See a blog can't always be funny but I felt bad because I haven't written in 11 days! Dude! Mike got a limo to take us and our friends to the airport tomorrow which kinds rocks. I have to say as far as boyfriends go he is pretty top dog. My last boyfriend (I refer to him as a poop head) and I once went on vacation, to the cape, for 2 days. yea.....
One another rockin note, I just foud 3 Bud Light bottles that I forgot about in the fridge! Woo hoo!
Tuesday, February 10, 2009
Family Guy was just on and it was the episode where Peter visits Pawtucket Pete at the Pawtucket Brewery, its a take on Willy Wonka and the Chocolate Factory. There are Chumba-wumbas instead of Oompa-Loompas (PS I was an Oopma-Loompa for Halloween a few years ago, I rocked it). As I was listening to the Family Guy episode I was thinking about Willy Wonka and that movie did teach us many lessons, well the old movie with Gene Wilder not the creepy new one with Johnny "Hey Rebecca let's make a baby" Depp. Here are my thoughts or the lessons that I saw in the Willy Wonka original movie:
- Be nice to your grandparents
- Even orange midgets with green hair can get a job
- Don't overindulge in sweets or you might get sucked into a chocolate river
- Don't pick your nose, its gross
- When people tell you not to eat something, don't eat it!

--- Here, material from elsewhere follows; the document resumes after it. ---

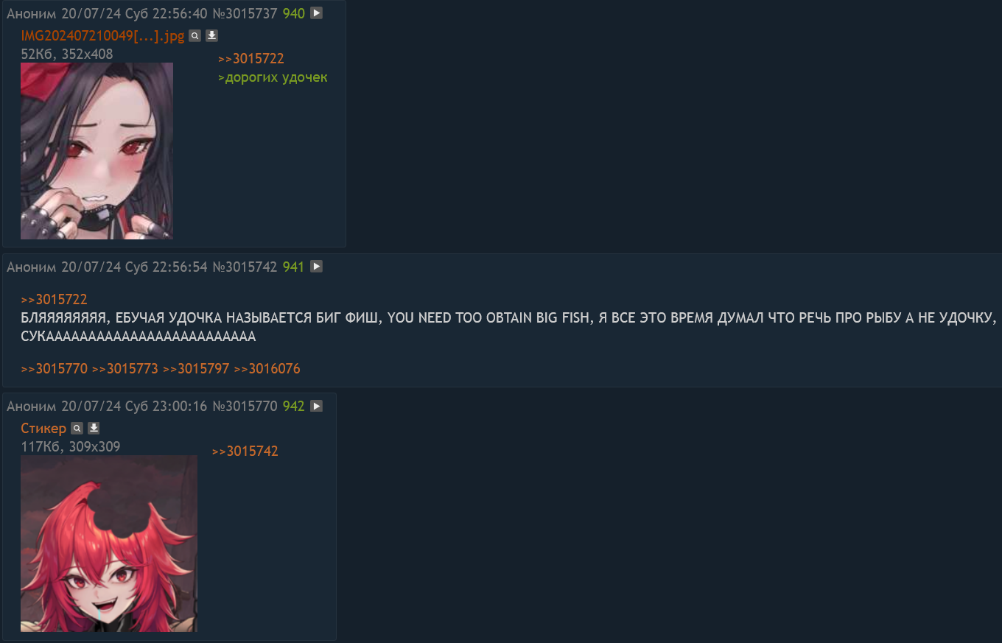Search image icon next to Стикер
The image size is (1002, 643).
(77, 428)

- Watching too much TV is bad for you
- Burping however, is good for you
- Being a spoiled brat will make people not like you, and perhaps get you stuck in a trash chute with your overweight father
- Honesty is the best policy
- If you wear a top hat all the time you will be single
Monday, February 9, 2009
So this morning Mike dropped me off at the train, I'm trying to reduce my carbon footprint; I got there at 6:38am and the lights were blinking indicating that the train was 3 minutes away. Score!
I run to the other side to wait for the train...and wait...and wait...ummm, train less then 3 minutes does not equal 15 minutes. So I look at the scrolling message center and 2 minutes ago it had said trains were running "on or near schedule", but now it read "Unknown delay time, mechanical difficulties." In train speak that means if you are waiting for the train and if you had somewhere to be on time, HA! It also means that no other train can get by the disabled train so really no hope. There was supposed to be a 7:05am train, it is stuck behind my train, so we wait...it's kinda cold but I have a book so I am occupied. So then a train comes, at 7:20am, I get on and snag a seat that was being occupied by someone's suitcase, ummm...no! Train lurches forward and lights go off. Nice.
We sit at Norwood Center for another 25 minutes, I call work and say I am trapped on the train and will be late. I see someone running through the parking lot towards the train, yea...no need.
The other "guests" on the train begin to rumble, I do say out loud "This is ridiculous", the guy across from me said he just saw an engineer walk by with a part. A part! What part? Did a wheel fall off?!
Another train (the would be 7:05am) gets behind us and has to push us to Boston, that train makes all the stops whereas the 6:43am (my original train) only makes 2 other stops before Ruggles. We travel to Boston being pushed, the little commuter rail that couldn't at about a speed of negative 3 miles an hour (obviously being sarcastic here) and I get to work an hour late.
Saturday, February 7, 2009
Okay I think I might be a little dumb because I was watching TV and there was a commercial for California's happy cows, like the ones where they have cows auditioning to be California's next happy cow. So this cow was from Tokyo, and this is what went through my head: "They have cows in Japan?"
Monday, February 2, 2009
I feel like I need to find the company that Burger King is using for their PR or actually who is doing their advertising. An angry Whopper? Really? I enjoy food, hamburgers and cheeseburgers included in that but I don't enjoy angry anything. Angry salads, angry streak, angry chicken, don't want to eat anything angry. I mean I assume the animals I consume weren't exactly thrilled when they were killed but I can deal with eating a sad hamburger or maybe a terrified one but I prefer my food to be complacent not pissed off.